**** Reading text

First look at Council’s proposed cuts to SPD

Tomorrow the City Council will discuss proposals to change SPD’s 2021 budget. There are 22 items on the list, including requests for reports and “statements of legislative intent” that don’t actually change the budget. Plus there are some revisions to cuts or transfers that are already in the Mayor’s proposed budget. It took a bit of work to sort it all out, but here’s a first look at the numbers.


There are no arbitrary across-the-board cuts to the department; Council member Sawant said earlier this week that she proposed a 50% cut, but it failed to find any co-sponsors among her colleagues (she needed two co-sponsors to get it on the agenda). What remains are a number of surgical reductions and transfers.

Several of the changes relate to the creation of a new civilian-led Community Safety and Communications Center (CSCC) instead of the Mayor’s proposal to create a Seattle Emergency Communications Center, a new home for SPD’s 911 call center and the Office of Emergency Management. In addition to the 911 call center, the Council is also proposing to transfer out of SPD to the CSCC the Parking Enforcement Officer unit and the Community Service Officers. The Mayor had proposed sending the Parking Enforcement Officers to SDOT and leaving the CSOs within SPD. (yes, once again the Mayor and the Council are not even close to being on the same page; they can’t even agree on a name for the new department, let alone which units should be in it)

********
**** Given data

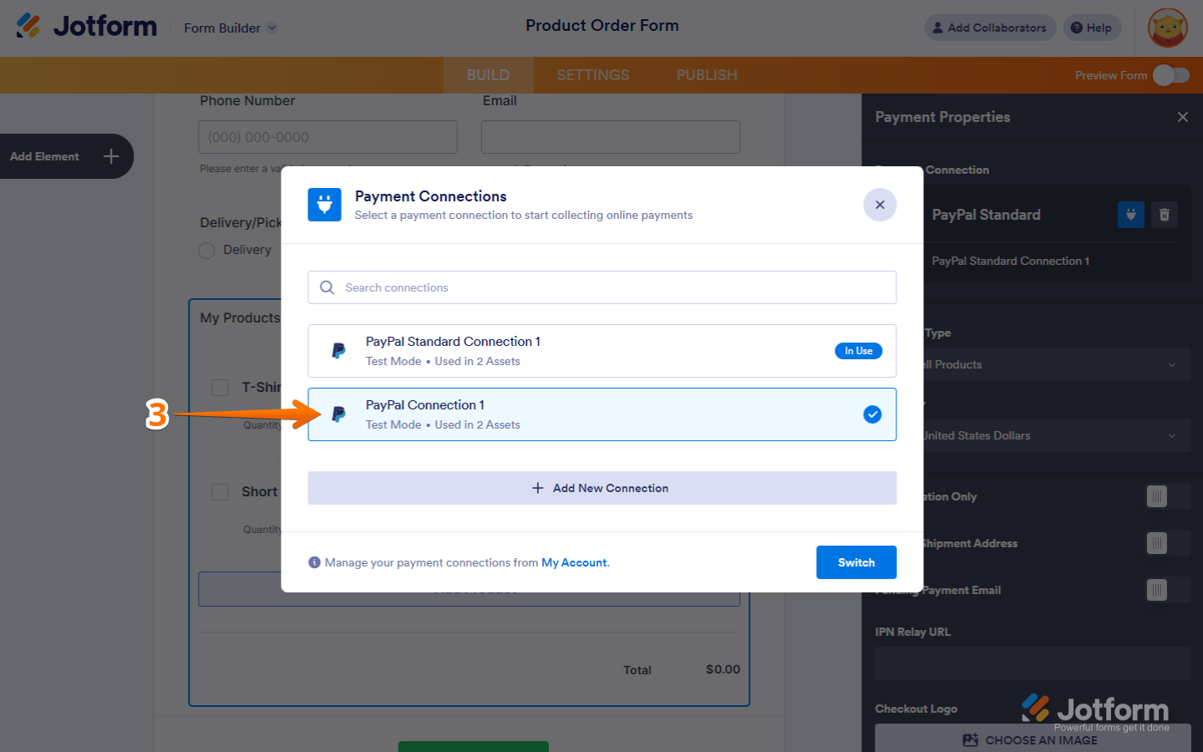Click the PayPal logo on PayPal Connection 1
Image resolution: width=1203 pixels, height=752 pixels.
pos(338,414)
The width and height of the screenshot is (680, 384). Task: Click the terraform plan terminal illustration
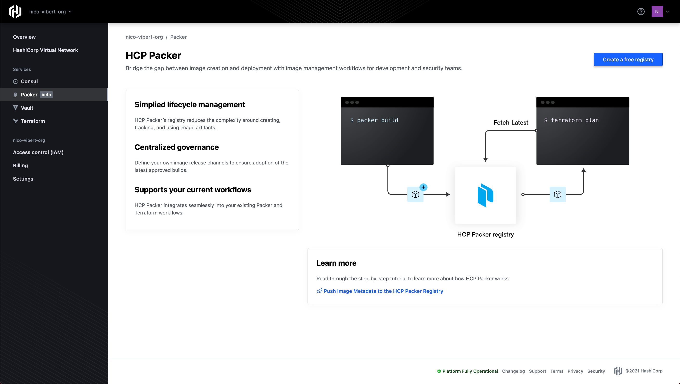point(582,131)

********

[Required actions]
**a)** Translate this sentence from the piece on the Council's proposed cuts to SPD into Spanish: "What remains are a number of surgical reductions and transfers."
**b)** Express every line of the Collection entries rows as a Markdown table with the columns Line and Entry, numbering each line and skipping blank ones. Leave the pictures out of your answer.

[Answers to each task]
**a)** Lo que queda es una serie de reducciones y transferencias quirúrgicas.

**b)**
| Line | Entry |
|---|---|
| 1 | Click the PayPal logo on PayPal Connection 1 |
| 2 | Image resolution: width=1203 pixels, height=752 pixels. |
| 3 | pos(338,414) |
| 4 | The width and height of the screenshot is (680, 384). Task: Click the terraform plan terminal illustration |
| 5 | point(582,131) |